I use my cell much the same way, when it comes to voice calls. I rarely have actual conversations on my cell. (Although that will soon change.) I use my cell mostly for texting.

I do notice that no matter how many times I ask people, such as union members, to call me at home and give them my home number, they invariably call my cell anyway. I don't know why that is. But soon that will no longer be a mistake.

johngoldfine said...

My landline phone service and my internet come over the same wires, so there's no question for me. Somehow, neither Jean nor I have cellphones.

I'm just back from Wales, where I must have been the only person in the country still using those quaint remaining telephone call boxes.

laura k said...

As in dial-up internet? Wow.

laura k said...

Or maybe you meant DSL.

johngoldfine said...

Yep, DSL.

impudent strumpet said...

I do notice that no matter how many times I ask people, such as union members, to call me at home and give them my home number, they invariably call my cell anyway.

That's been happening to me so often lately!
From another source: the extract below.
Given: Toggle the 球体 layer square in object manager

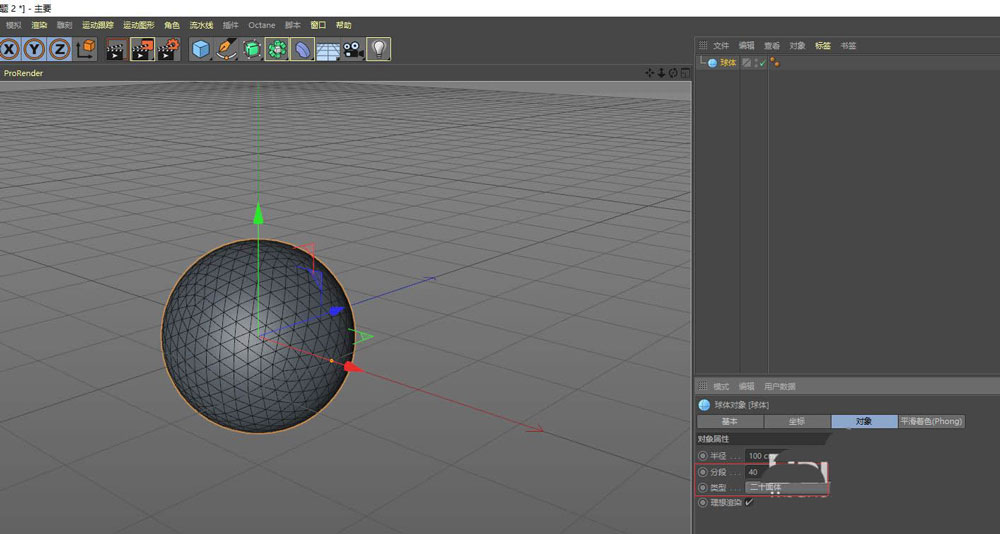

It's like in the past couple of years, people have decided that it's somehow rude to call my landline even when I explicitly ask them to use my landline and not my cellphone and explain why. Even when I don't answer the cellphone if I'm home and they haven't tried the landline first and then get back to them a few hours later and tell them I'm sorry I didn't get their message until now because I don't keep my cellphone on when I'm home.

I think I'm going to have to start refusing to give out the cell number at all ever!

laura k said...

With some people, it's might be because we text each other. So even when I ask them to call a different number, they don't remember or don't pay attention, and just call the number that they use to text. But others, who I've never texted -- why???

I'm taking the easy way out, getting rid of the choice!